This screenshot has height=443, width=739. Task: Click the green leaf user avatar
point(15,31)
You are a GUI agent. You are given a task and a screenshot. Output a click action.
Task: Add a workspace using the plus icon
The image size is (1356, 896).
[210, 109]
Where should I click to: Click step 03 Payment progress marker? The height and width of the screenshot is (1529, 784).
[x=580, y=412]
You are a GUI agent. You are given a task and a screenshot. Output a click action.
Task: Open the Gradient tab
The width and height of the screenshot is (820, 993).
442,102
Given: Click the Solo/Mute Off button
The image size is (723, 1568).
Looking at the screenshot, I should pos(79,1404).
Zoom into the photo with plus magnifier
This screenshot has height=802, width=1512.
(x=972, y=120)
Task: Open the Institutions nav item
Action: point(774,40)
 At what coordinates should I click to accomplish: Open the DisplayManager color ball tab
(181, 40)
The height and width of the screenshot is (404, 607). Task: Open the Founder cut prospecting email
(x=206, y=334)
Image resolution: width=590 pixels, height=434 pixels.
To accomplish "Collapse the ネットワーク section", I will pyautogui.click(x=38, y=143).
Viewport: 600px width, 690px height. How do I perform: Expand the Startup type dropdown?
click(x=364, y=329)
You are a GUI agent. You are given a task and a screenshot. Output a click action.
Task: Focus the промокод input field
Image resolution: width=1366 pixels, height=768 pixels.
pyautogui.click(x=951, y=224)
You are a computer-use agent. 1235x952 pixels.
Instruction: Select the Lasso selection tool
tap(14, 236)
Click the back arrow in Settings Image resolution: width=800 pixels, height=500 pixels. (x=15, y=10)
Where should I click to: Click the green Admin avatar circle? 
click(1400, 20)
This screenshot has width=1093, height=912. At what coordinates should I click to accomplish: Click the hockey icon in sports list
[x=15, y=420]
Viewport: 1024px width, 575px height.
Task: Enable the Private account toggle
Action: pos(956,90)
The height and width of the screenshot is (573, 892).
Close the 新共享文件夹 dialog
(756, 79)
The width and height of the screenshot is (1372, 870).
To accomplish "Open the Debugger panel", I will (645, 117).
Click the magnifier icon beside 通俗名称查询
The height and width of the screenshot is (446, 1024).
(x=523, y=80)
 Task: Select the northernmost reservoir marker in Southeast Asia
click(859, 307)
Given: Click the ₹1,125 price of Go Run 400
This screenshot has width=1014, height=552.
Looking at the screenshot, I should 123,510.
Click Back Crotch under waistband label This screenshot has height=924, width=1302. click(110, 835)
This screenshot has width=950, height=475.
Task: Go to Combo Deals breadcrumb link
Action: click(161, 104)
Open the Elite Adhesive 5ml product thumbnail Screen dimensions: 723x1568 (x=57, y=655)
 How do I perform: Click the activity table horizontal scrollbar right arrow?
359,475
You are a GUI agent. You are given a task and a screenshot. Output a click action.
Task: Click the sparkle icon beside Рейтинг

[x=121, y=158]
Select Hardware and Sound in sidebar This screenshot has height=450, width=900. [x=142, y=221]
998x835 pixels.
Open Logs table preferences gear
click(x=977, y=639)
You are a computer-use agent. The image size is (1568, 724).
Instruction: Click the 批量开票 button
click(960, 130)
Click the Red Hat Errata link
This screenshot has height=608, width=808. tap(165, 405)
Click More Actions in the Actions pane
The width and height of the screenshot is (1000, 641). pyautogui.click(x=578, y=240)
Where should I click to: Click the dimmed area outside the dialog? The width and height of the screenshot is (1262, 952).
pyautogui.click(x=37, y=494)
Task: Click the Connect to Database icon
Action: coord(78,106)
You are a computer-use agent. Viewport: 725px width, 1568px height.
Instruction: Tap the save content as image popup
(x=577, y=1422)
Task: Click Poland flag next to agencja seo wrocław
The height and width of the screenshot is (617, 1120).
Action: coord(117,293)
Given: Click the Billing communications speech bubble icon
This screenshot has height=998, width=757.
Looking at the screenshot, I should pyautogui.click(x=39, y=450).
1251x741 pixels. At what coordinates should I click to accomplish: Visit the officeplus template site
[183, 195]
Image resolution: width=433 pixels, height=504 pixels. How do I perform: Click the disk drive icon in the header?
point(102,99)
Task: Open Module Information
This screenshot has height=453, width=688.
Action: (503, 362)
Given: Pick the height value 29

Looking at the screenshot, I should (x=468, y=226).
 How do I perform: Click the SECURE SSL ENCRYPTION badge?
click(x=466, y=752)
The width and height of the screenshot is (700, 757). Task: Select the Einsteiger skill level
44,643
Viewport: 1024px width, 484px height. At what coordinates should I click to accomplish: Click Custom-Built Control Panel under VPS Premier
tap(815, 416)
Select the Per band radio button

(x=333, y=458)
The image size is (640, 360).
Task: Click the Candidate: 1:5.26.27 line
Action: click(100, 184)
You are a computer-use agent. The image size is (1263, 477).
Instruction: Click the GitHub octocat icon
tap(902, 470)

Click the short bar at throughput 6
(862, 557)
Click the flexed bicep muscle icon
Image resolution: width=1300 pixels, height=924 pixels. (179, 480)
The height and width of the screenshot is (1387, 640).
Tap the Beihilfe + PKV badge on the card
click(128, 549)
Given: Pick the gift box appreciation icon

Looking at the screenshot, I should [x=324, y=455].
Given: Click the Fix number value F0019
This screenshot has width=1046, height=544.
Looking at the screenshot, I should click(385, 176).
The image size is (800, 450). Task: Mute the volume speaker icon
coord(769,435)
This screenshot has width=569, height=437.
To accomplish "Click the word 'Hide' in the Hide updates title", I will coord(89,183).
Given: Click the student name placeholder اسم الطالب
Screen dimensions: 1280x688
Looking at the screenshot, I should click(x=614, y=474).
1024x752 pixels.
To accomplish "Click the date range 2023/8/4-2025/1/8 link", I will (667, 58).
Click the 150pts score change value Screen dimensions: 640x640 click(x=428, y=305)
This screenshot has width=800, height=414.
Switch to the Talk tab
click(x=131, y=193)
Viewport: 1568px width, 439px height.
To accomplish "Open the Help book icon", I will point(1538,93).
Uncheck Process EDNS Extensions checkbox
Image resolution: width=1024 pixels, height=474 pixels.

-=-=-=-=-

Word for word, write out all the lines shown above.

This screenshot has height=443, width=739. Task: Click the green leaf user avatar
point(15,31)
You are a GUI agent. You are given a task and a screenshot. Output a click action.
Task: Add a workspace using the plus icon
The image size is (1356, 896).
[210, 109]
Where should I click to: Click step 03 Payment progress marker? The height and width of the screenshot is (1529, 784).
[x=580, y=412]
You are a GUI agent. You are given a task and a screenshot. Output a click action.
Task: Open the Gradient tab
The width and height of the screenshot is (820, 993).
442,102
Given: Click the Solo/Mute Off button
The image size is (723, 1568).
Looking at the screenshot, I should pos(79,1404).
Zoom into the photo with plus magnifier
This screenshot has height=802, width=1512.
(x=972, y=120)
Task: Open the Institutions nav item
Action: point(774,40)
 At what coordinates should I click to accomplish: Open the DisplayManager color ball tab
(181, 40)
The height and width of the screenshot is (404, 607). Task: Open the Founder cut prospecting email
(x=206, y=334)
Image resolution: width=590 pixels, height=434 pixels.
To accomplish "Collapse the ネットワーク section", I will pyautogui.click(x=38, y=143).
Viewport: 600px width, 690px height. How do I perform: Expand the Startup type dropdown?
click(x=364, y=329)
You are a GUI agent. You are given a task and a screenshot. Output a click action.
Task: Focus the промокод input field
Image resolution: width=1366 pixels, height=768 pixels.
pyautogui.click(x=951, y=224)
You are a computer-use agent. 1235x952 pixels.
Instruction: Select the Lasso selection tool
tap(14, 236)
Click the back arrow in Settings Image resolution: width=800 pixels, height=500 pixels. (x=15, y=10)
Where should I click to: Click the green Admin avatar circle? 
click(1400, 20)
This screenshot has width=1093, height=912. At what coordinates should I click to accomplish: Click the hockey icon in sports list
[x=15, y=420]
Viewport: 1024px width, 575px height.
Task: Enable the Private account toggle
Action: pos(956,90)
The height and width of the screenshot is (573, 892).
Close the 新共享文件夹 dialog
(756, 79)
The width and height of the screenshot is (1372, 870).
To accomplish "Open the Debugger panel", I will (645, 117).
Click the magnifier icon beside 通俗名称查询
The height and width of the screenshot is (446, 1024).
(x=523, y=80)
 Task: Select the northernmost reservoir marker in Southeast Asia
click(859, 307)
Given: Click the ₹1,125 price of Go Run 400
This screenshot has width=1014, height=552.
Looking at the screenshot, I should 123,510.
Click Back Crotch under waistband label This screenshot has height=924, width=1302. click(110, 835)
This screenshot has width=950, height=475.
Task: Go to Combo Deals breadcrumb link
Action: click(161, 104)
Open the Elite Adhesive 5ml product thumbnail Screen dimensions: 723x1568 (x=57, y=655)
 How do I perform: Click the activity table horizontal scrollbar right arrow?
359,475
You are a GUI agent. You are given a task and a screenshot. Output a click action.
Task: Click the sparkle icon beside Рейтинг

[x=121, y=158]
Select Hardware and Sound in sidebar This screenshot has height=450, width=900. [x=142, y=221]
998x835 pixels.
Open Logs table preferences gear
click(x=977, y=639)
You are a computer-use agent. The image size is (1568, 724).
Instruction: Click the 批量开票 button
click(960, 130)
Click the Red Hat Errata link
This screenshot has height=608, width=808. tap(165, 405)
Click More Actions in the Actions pane
The width and height of the screenshot is (1000, 641). pyautogui.click(x=578, y=240)
Where should I click to: Click the dimmed area outside the dialog? The width and height of the screenshot is (1262, 952).
pyautogui.click(x=37, y=494)
Task: Click the Connect to Database icon
Action: coord(78,106)
You are a computer-use agent. Viewport: 725px width, 1568px height.
Instruction: Tap the save content as image popup
(x=577, y=1422)
Task: Click Poland flag next to agencja seo wrocław
The height and width of the screenshot is (617, 1120).
Action: coord(117,293)
Given: Click the Billing communications speech bubble icon
This screenshot has height=998, width=757.
Looking at the screenshot, I should pyautogui.click(x=39, y=450).
1251x741 pixels. At what coordinates should I click to accomplish: Visit the officeplus template site
[183, 195]
Image resolution: width=433 pixels, height=504 pixels. How do I perform: Click the disk drive icon in the header?
point(102,99)
Task: Open Module Information
This screenshot has height=453, width=688.
Action: (503, 362)
Given: Pick the height value 29

Looking at the screenshot, I should (x=468, y=226).
 How do I perform: Click the SECURE SSL ENCRYPTION badge?
click(x=466, y=752)
The width and height of the screenshot is (700, 757). Task: Select the Einsteiger skill level
44,643
Viewport: 1024px width, 484px height. At what coordinates should I click to accomplish: Click Custom-Built Control Panel under VPS Premier
tap(815, 416)
Select the Per band radio button

(x=333, y=458)
The image size is (640, 360).
Task: Click the Candidate: 1:5.26.27 line
Action: click(100, 184)
You are a computer-use agent. The image size is (1263, 477).
Instruction: Click the GitHub octocat icon
tap(902, 470)

Click the short bar at throughput 6
(862, 557)
Click the flexed bicep muscle icon
Image resolution: width=1300 pixels, height=924 pixels. (179, 480)
The height and width of the screenshot is (1387, 640).
Tap the Beihilfe + PKV badge on the card
click(128, 549)
Given: Pick the gift box appreciation icon

Looking at the screenshot, I should [x=324, y=455].
Given: Click the Fix number value F0019
This screenshot has width=1046, height=544.
Looking at the screenshot, I should click(385, 176).
The image size is (800, 450). Task: Mute the volume speaker icon
coord(769,435)
This screenshot has width=569, height=437.
To accomplish "Click the word 'Hide' in the Hide updates title", I will coord(89,183).
Given: Click the student name placeholder اسم الطالب
Screen dimensions: 1280x688
Looking at the screenshot, I should click(x=614, y=474).
1024x752 pixels.
To accomplish "Click the date range 2023/8/4-2025/1/8 link", I will (667, 58).
Click the 150pts score change value Screen dimensions: 640x640 click(x=428, y=305)
This screenshot has width=800, height=414.
Switch to the Talk tab
click(x=131, y=193)
Viewport: 1568px width, 439px height.
To accomplish "Open the Help book icon", I will point(1538,93).
Uncheck Process EDNS Extensions checkbox
Image resolution: width=1024 pixels, height=474 pixels.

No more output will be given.